If you have read and understood this post up to this point, congratulations! You have now mastered basic apostrophe use, and are qualified to work as an elementary school secretary, copy editor for the local newspaper, or United States senator. The next section is for those of you who aspire to the much lower paid position of Professional Writer. Those of you who are not aiming for such a prestigious and poverty-inducing position should stop reading here.
Advanced Apostrophe Use (Not for the Faint of Heart)The history of the apostrophe is a long and sordid one.

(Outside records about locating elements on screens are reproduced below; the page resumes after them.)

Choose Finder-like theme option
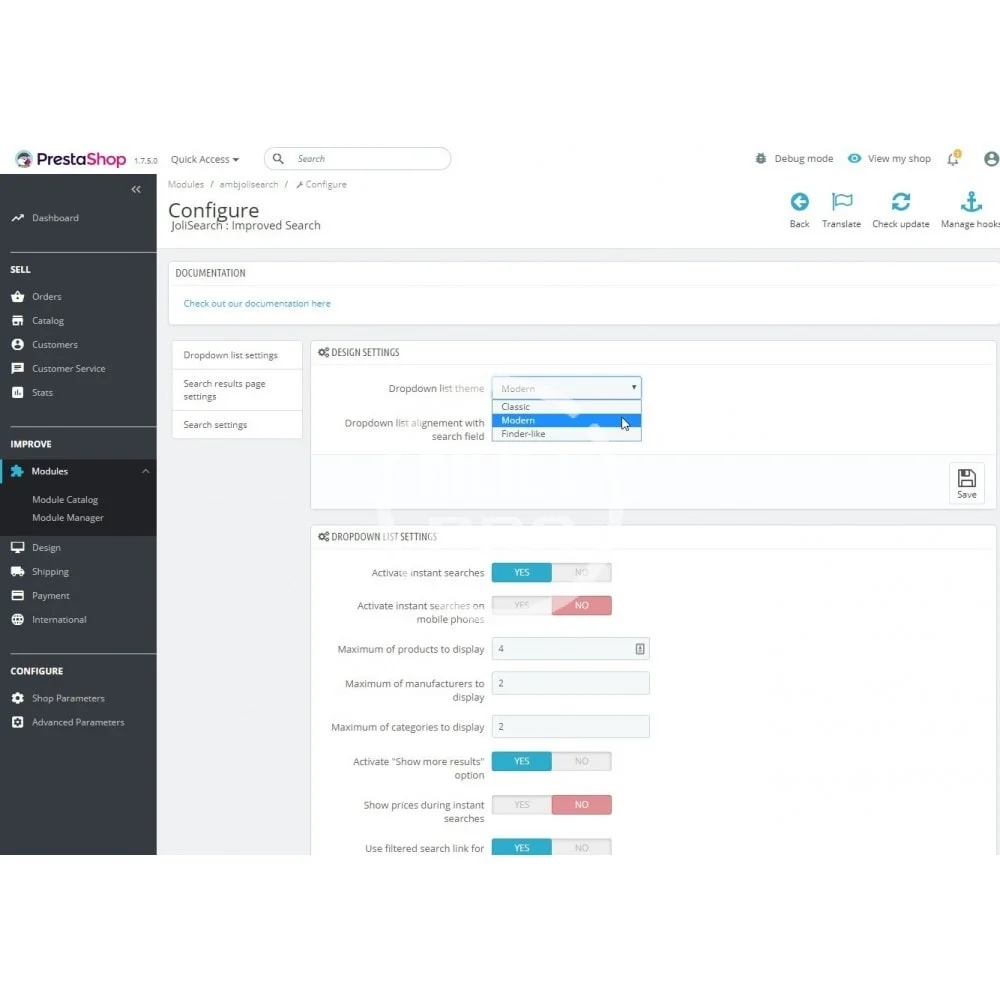Image resolution: width=1000 pixels, height=1000 pixels. tap(524, 434)
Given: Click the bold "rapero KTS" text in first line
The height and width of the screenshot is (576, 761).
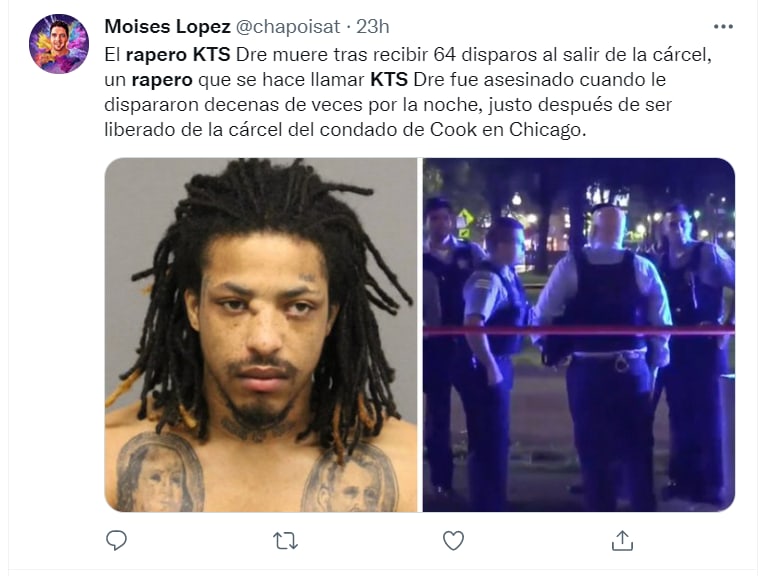Looking at the screenshot, I should [x=178, y=55].
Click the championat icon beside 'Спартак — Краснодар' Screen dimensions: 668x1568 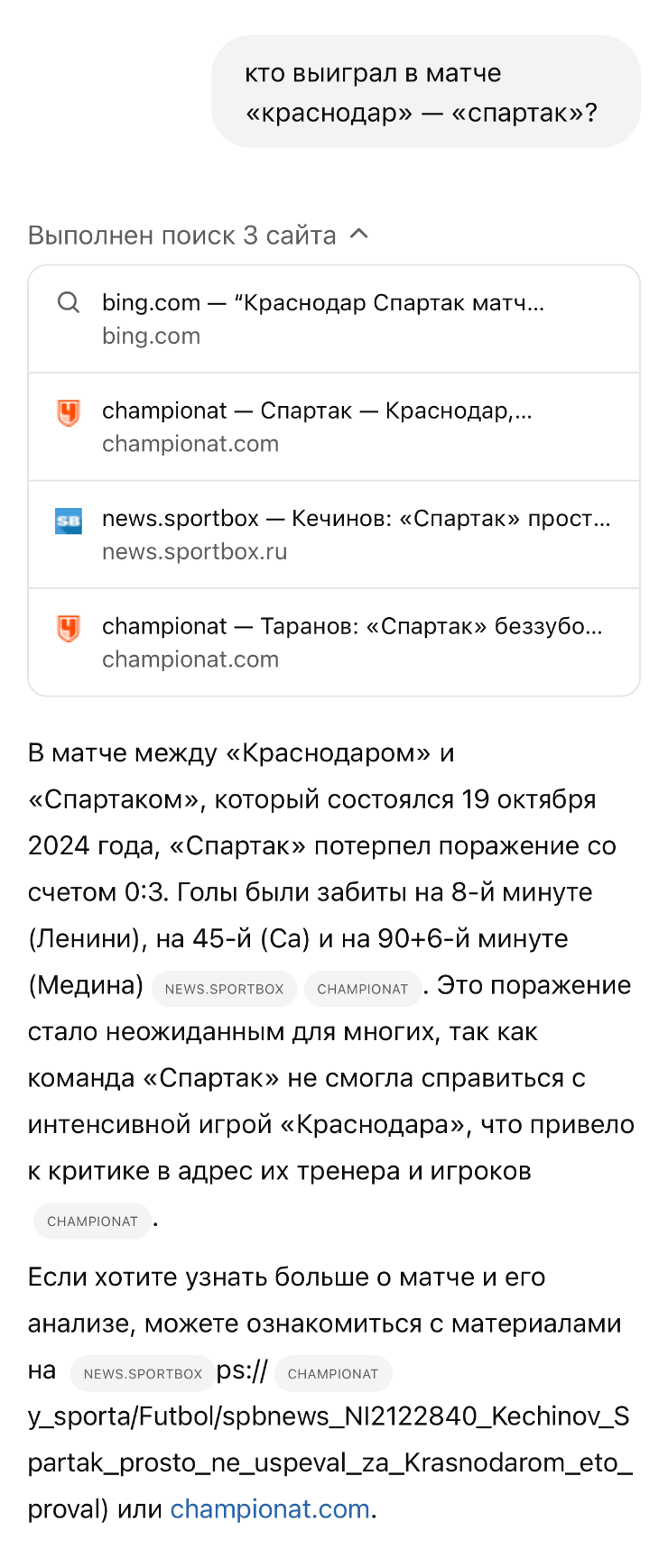69,412
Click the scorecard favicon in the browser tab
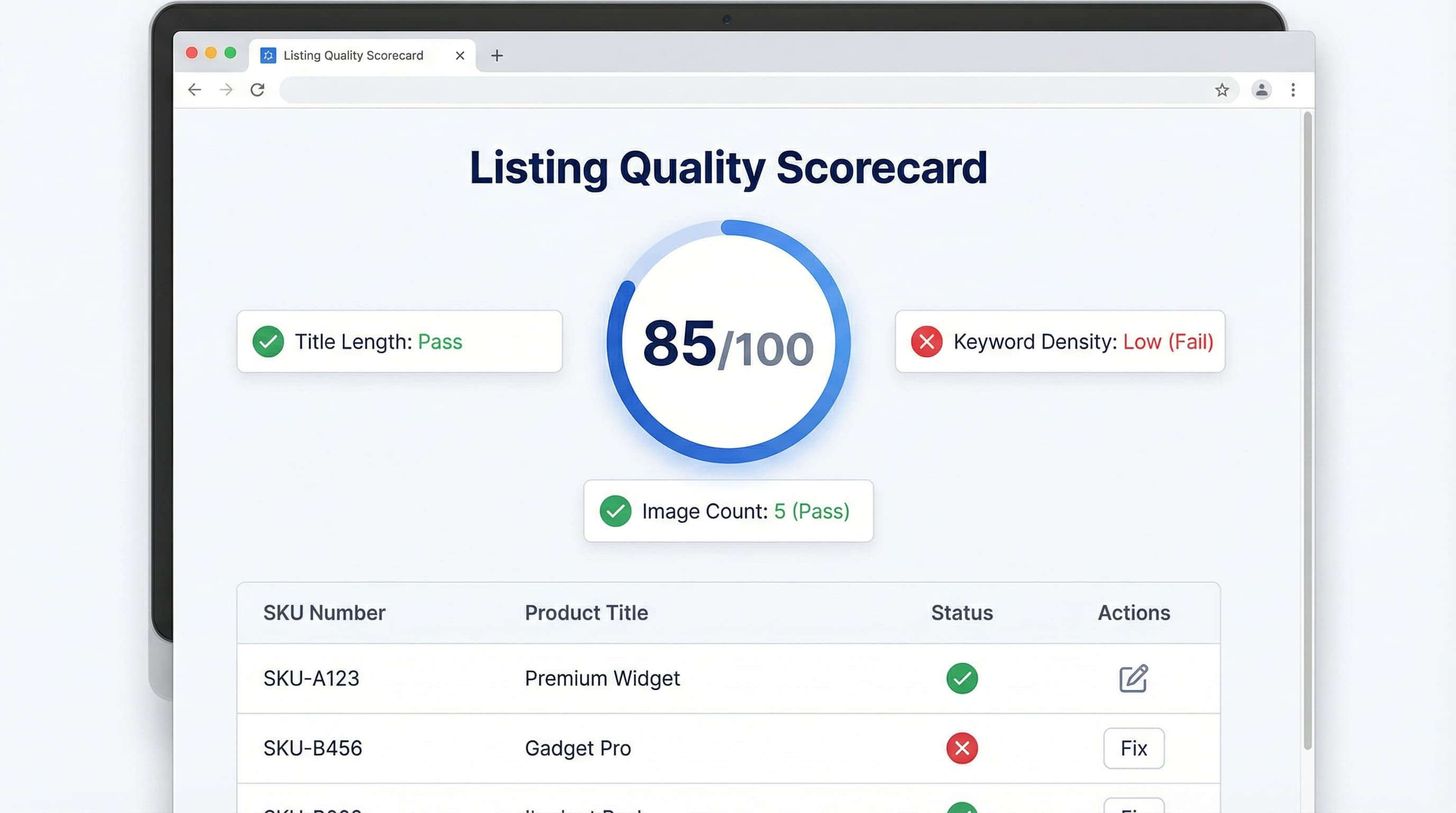This screenshot has height=813, width=1456. coord(268,55)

In olden times, punctuation marks were rare commodities, often being carted thousands of miles across the Mongolian steppes to the medieval monks who worked diligently through the long medieval nights to illuminate manuscripts from antiquity. (Why they didn't illuminate during the daytime, when illumination was basically just pouring in through the monastery windows, is a mystery to this day.) The apostrophe, which could be grown in the rocky soil of the Burgundian lowlands, was, along with salted pork, the only commodity that was in ready supply, and the monks had learned early on that salted pork made for poor punctuation.

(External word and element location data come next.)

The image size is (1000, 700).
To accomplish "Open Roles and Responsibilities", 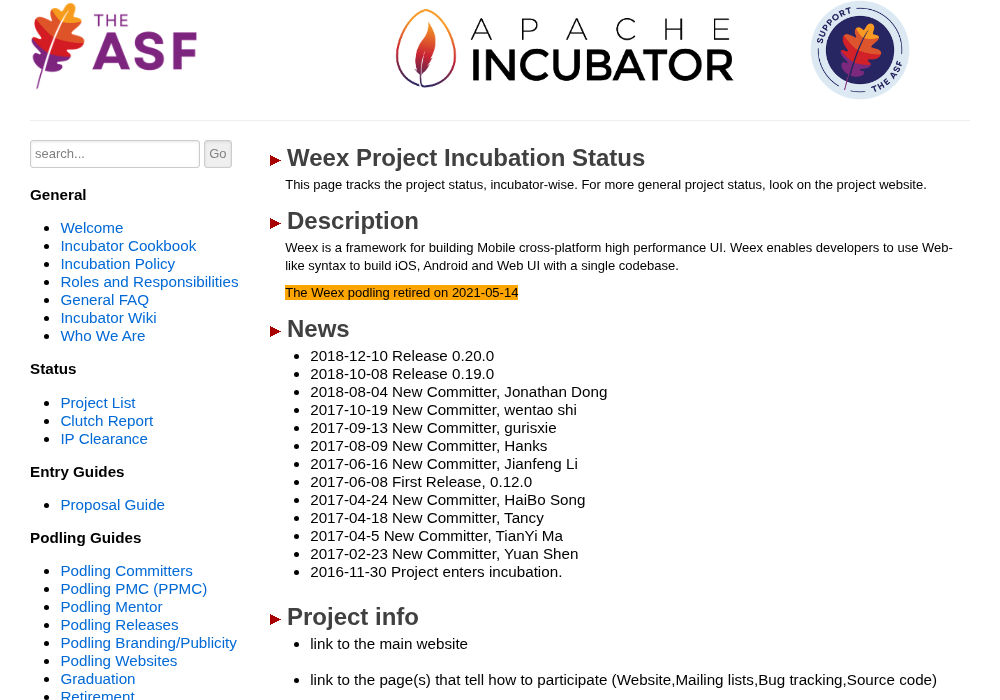I will [149, 282].
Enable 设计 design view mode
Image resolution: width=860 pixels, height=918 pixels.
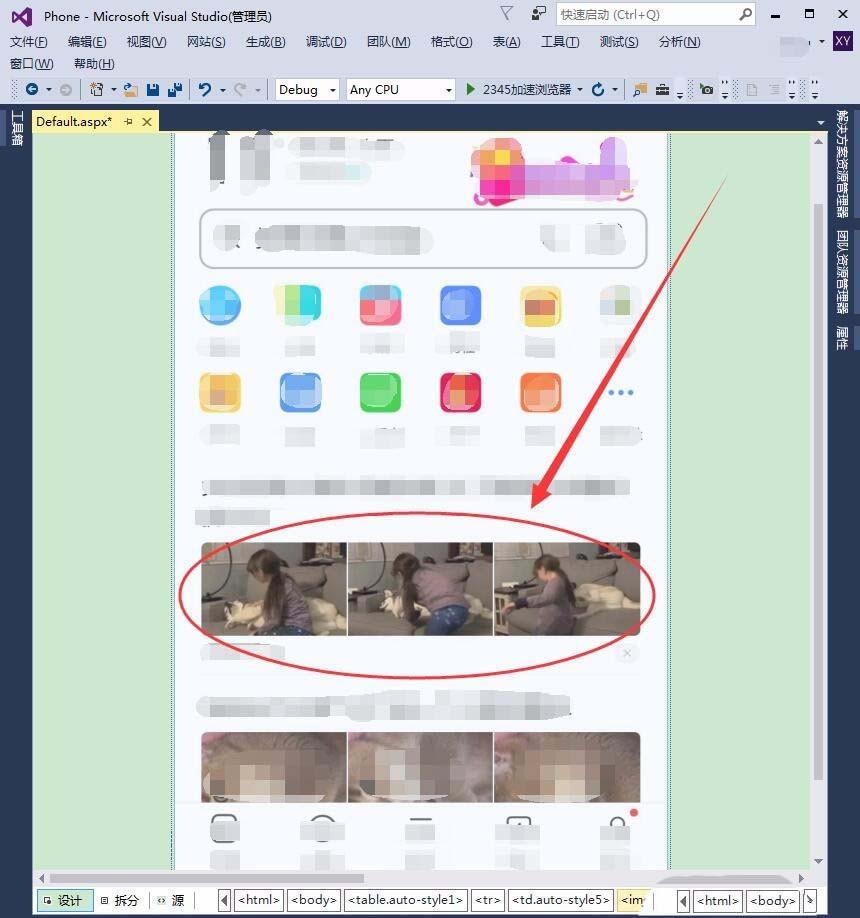click(x=64, y=900)
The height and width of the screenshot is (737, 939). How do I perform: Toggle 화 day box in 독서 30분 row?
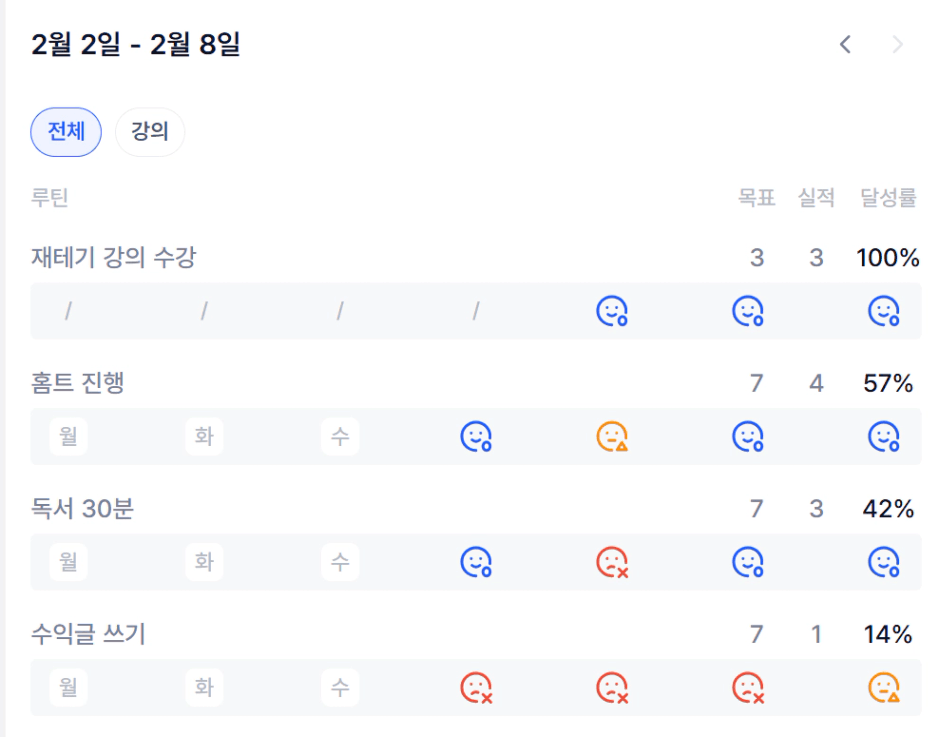204,563
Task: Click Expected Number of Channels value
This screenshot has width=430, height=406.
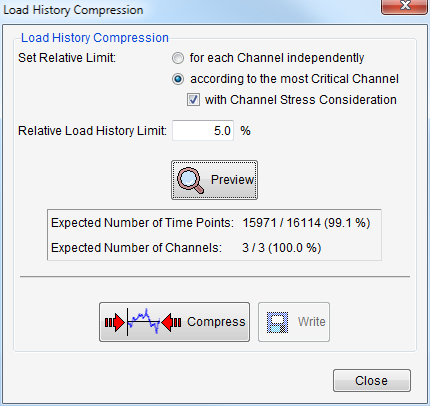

Thus it was that the apostrophe began to be used both for contractions and for possessives, a commonplace that worked well for hundreds of years, until one day there was a disagreement between two monks about how one could make the possessive form of it, when
it's was already being used as a contraction of
it is. The ensuing quarrel resulted in a schism that ended with the heretical Possessivists fleeing underground, where they would remain, subsisting on a meager diet of mushrooms and lichen, while the powers that be decreed, somewhat irrationally, that to make
it possessive, one had only to add an
s, with no apostrophe. Thus did
its become the standard possessive form until the early 1990s, when the heretics emerged to threaten the existence of Western civilization with their divisive teachings.

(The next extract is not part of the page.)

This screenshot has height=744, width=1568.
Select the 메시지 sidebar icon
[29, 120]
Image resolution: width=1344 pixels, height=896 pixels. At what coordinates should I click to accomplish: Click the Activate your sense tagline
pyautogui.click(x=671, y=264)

The truth, which the Authorities have tried to bury for lo these many centuries, is that the use of
it's as a contraction and not as possessive, is completely arbitrary. The controversy could have gone the other way, in which case pedants like me would be railing against people who use
it's to mean
it is. But at some point society determined that
it's should be used as a contraction, just as we determined that the word
chair means "a seat, esp. for one person, usually having four legs for support and a rest for the back and often having rests for the arms." You can start using the word
chair to mean "a small tuft of cat hair that blows past one's line of vision while one is watching television, thereby momentarily distracting one from the happenings of
Desperate Housewives" if you like, but don't expect the rest of us to know what the f--- you are talking about.
There's no
moral issue here, as if God came down from the heavens and decreed that
it's is to be used only as a contraction. The issue is one of courtesy to one's readers, and not looking like a retard. If you're interested in accommodating your readers (not to mention
acquiring readers in the first place), it's a good idea to write in their primary language, using punctuation in the way that makes sense to most of them. Of course if you're writing for retards who don't know the difference, or you are interested in appearing to be a retard yourself, then you can disregard this advice.
I trust that this post has been helpful to you. Please let me know how I can be of further assistance.